In any triangle the angle opposite the greater side is greater. | ||
Let ABC be a triangle having the side AC greater than AB.
I say that the angle ABC is also greater than the angle BCA. | ||
Since AC is greater than AB, make AD equal to AB, and join BD. | I.3
Post.1 | |
Since the angle ADB is an exterior angle of the triangle BCD, therefore it is greater than the interior and opposite angle DCB. | I.16 | |
But the angle ADB equals the angle ABD, since the side AB equals AD, therefore the angle ABD is also greater than the angle ACB. Therefore the angle ABC is much greater than the angle ACB. | I.5 | |
Therefore in any triangle the angle opposite the greater side is greater. | ||
Q.E.D. |
Take, for instance, the statements of this and the next proposition. Very literal translations of these are (I.18) "In any triangle, the greater side [as subject] the greater angle [as object] subtends," and (I.19) "In any triangle, the greater angle [as object] the greater side [as subject] subtends."

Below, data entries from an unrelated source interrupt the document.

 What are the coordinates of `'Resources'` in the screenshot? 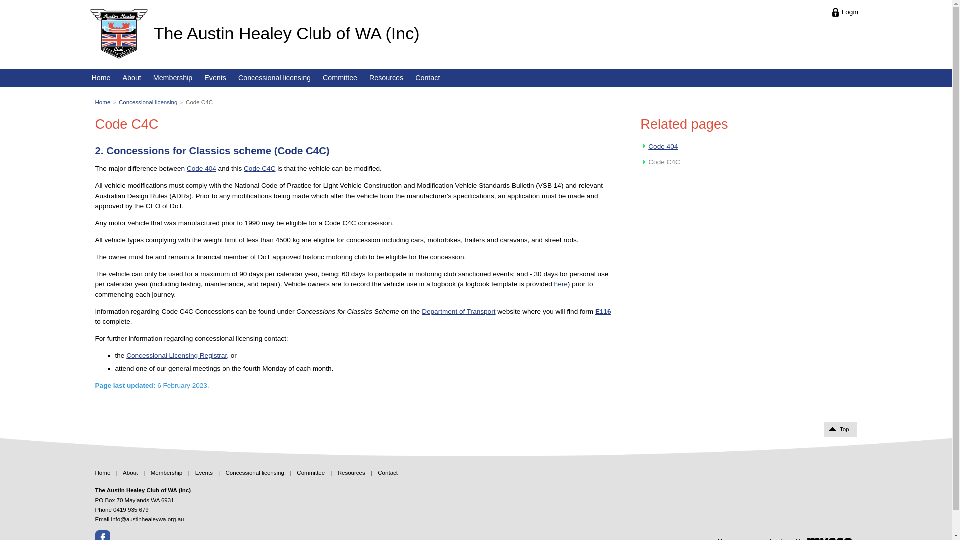 It's located at (385, 77).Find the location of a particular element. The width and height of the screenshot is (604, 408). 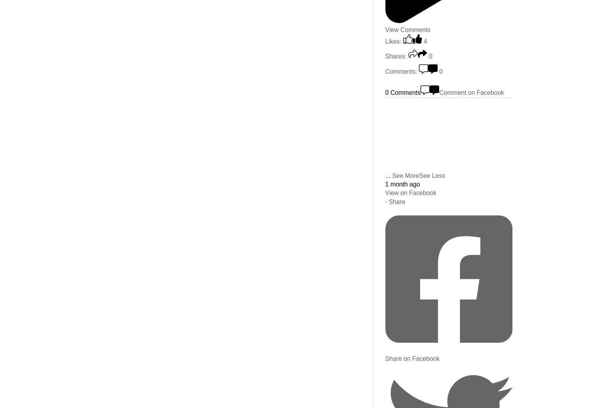

'1 month ago' is located at coordinates (384, 184).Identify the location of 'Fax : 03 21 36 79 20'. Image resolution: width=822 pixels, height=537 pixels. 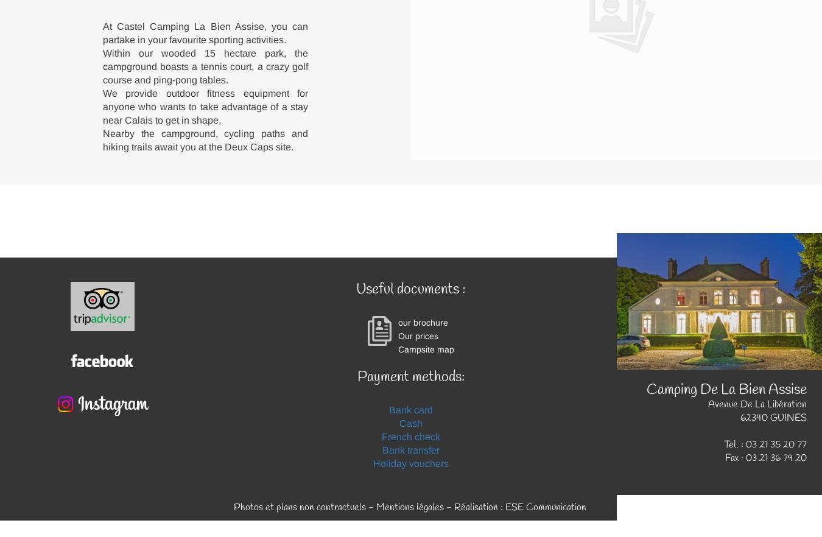
(766, 457).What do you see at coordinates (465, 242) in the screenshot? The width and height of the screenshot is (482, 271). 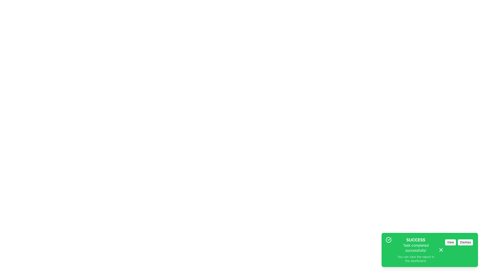 I see `the dismiss button located in the lower-right area of the green notification card` at bounding box center [465, 242].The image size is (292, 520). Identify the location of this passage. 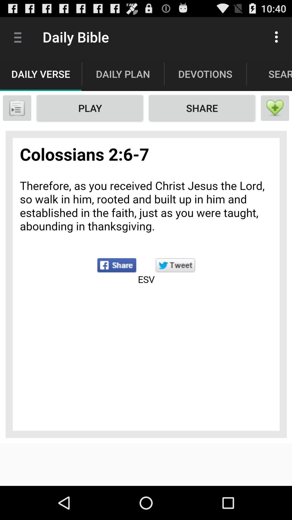
(275, 108).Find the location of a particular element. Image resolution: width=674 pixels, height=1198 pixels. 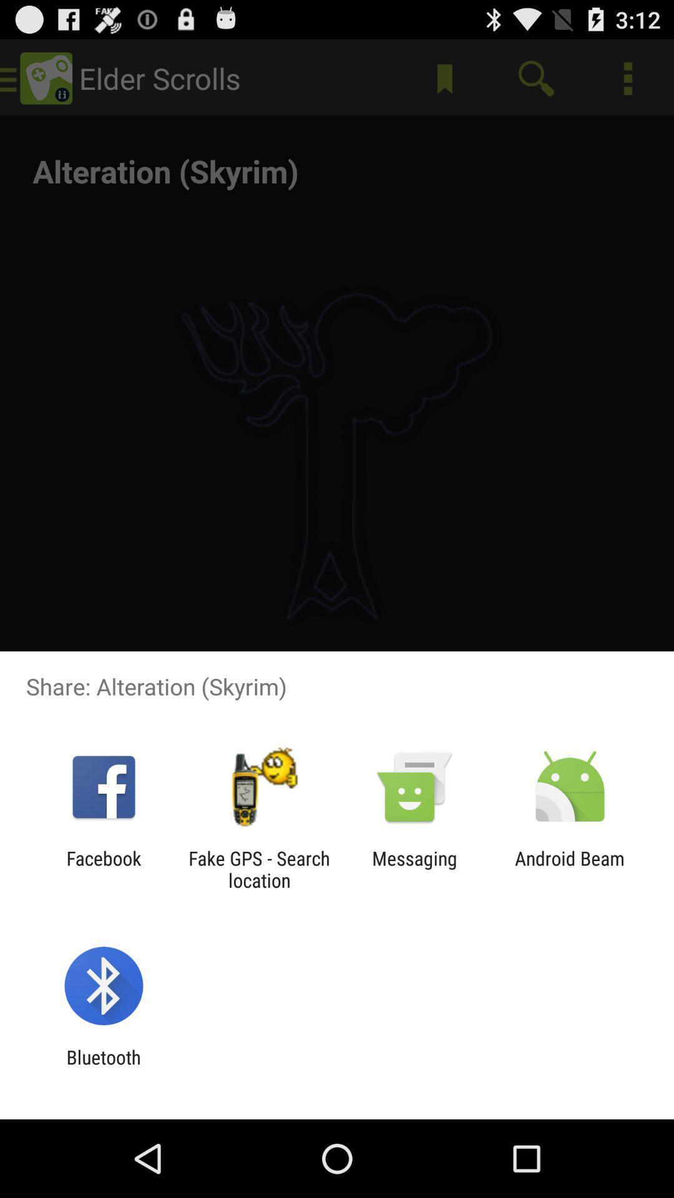

android beam at the bottom right corner is located at coordinates (570, 869).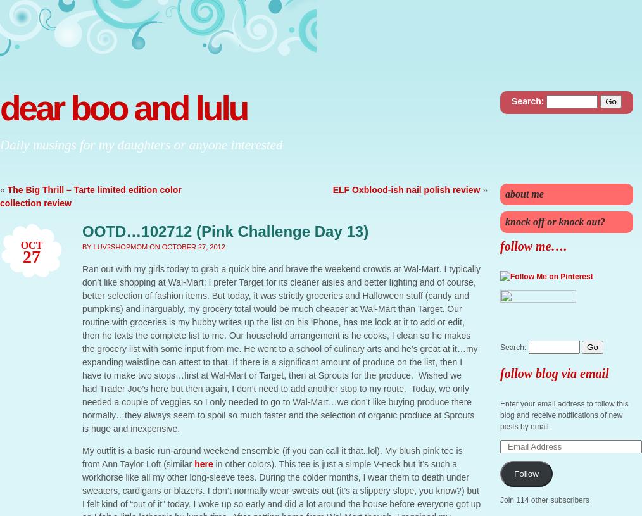 The image size is (642, 516). What do you see at coordinates (505, 193) in the screenshot?
I see `'About Me'` at bounding box center [505, 193].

Heath keeps the word order in his translation but makes the second statement passive: (I.18) "In any triangle the greater side subtends the greater angle," and (I.19) "In any triangle the greater angle is subtended by the greater side." Without the understanding that the data come first, these two sentences are logically equivalent.
In this translation the original word order is abandoned in order to make for more readable sentences and to clarify the meaning. Thus, (I.18) "In any triangle the angle opposite the greater side is greater," and (I.19) "In any triangle the side opposite the greater angle is greater."
It may sound like these two propositions really do say the same thing, but they don't. They're actually disguised converses of each other. I.18 says "if side AC > side AB, then angle ABC > angle BCA" (but it hasn't yet been shown that there is no other way for angle ABC to be greater), while I.19 says "if angle ABC > angle BCA, then side AC > side AB."